The United Auto Workers union announced this morning that it had reached a tentative agreement with General Motors that could end the month-long strike by 48,000 GM workers, the longest national auto strike since 1970.

The UAW’s national GM Council, a 175-member body of local union officials, will meet tomorrow morning in Detroit to back the deal and send it to the membership for ratification.

GM workers and all autoworkers must be warned: This agreement can be nothing other than a historic betrayal that will, if imposed on the rank-and-file, open the way for a major expansion of temporary labor and the transformation of the workforce into low-paid contingent laborers at the disposal of the auto bosses and their Wall Street creditors.

The sure sign of a sellout is the continued silence from the union on the content of the negotiations and the deal that has been reached.

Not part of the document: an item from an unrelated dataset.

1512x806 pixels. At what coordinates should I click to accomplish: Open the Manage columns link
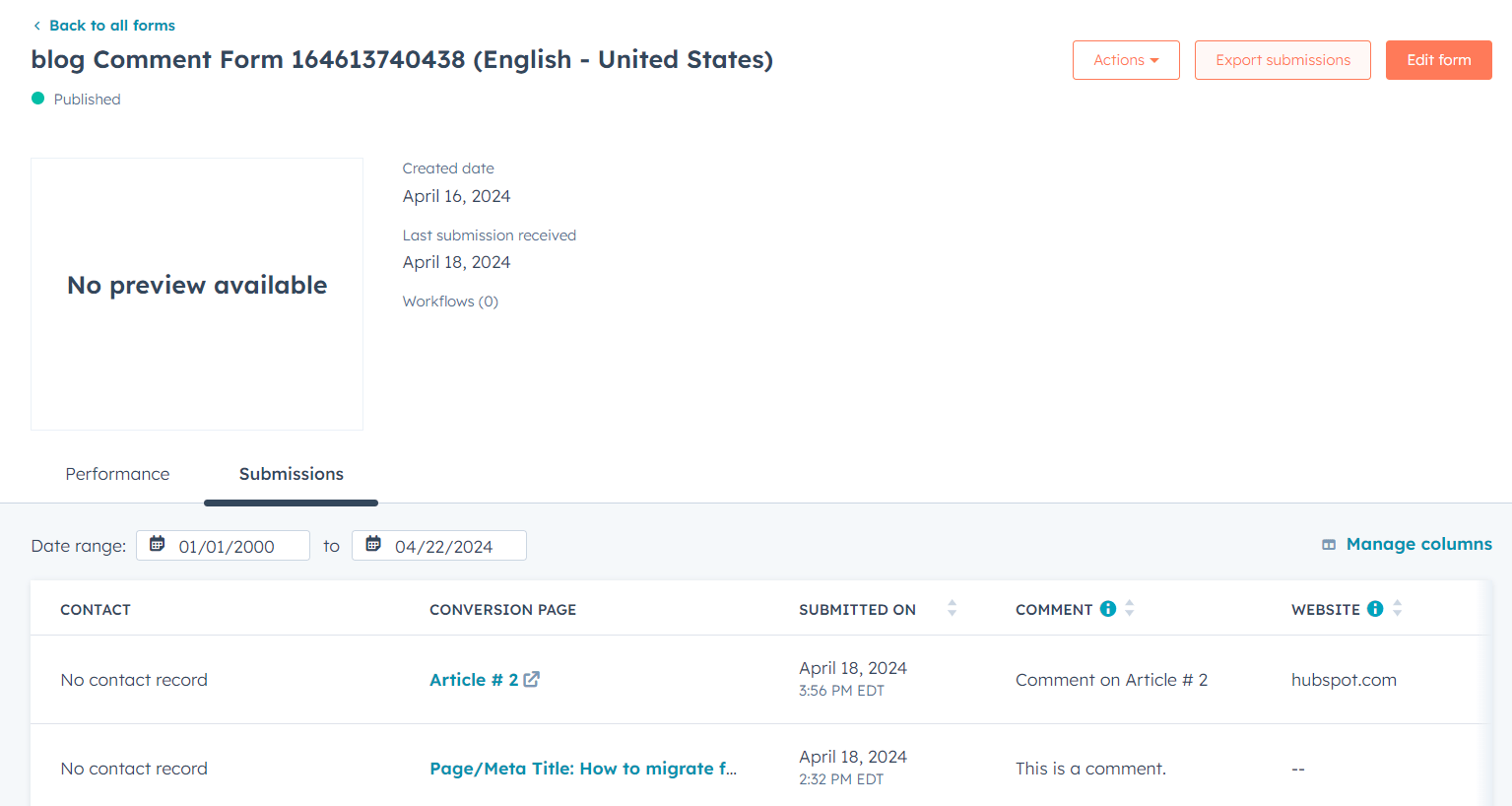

Workers must organize now to oppose and defeat any contract that fails to abolish the tier system, transform all temps into full-time workers with full pay and benefits, raise pay and benefits to recoup the losses from four decades of concessions, and reject company demands for higher out-of-pocket health care costs.

There must be no return to work without a ratification vote, and workers must be given a week to study the full contract proposal, including all side agreements, before voting on the deal.

Rank-and-file monitors must be present to oversee the voting to prevent ballot-stuffing or other forms of vote-rigging.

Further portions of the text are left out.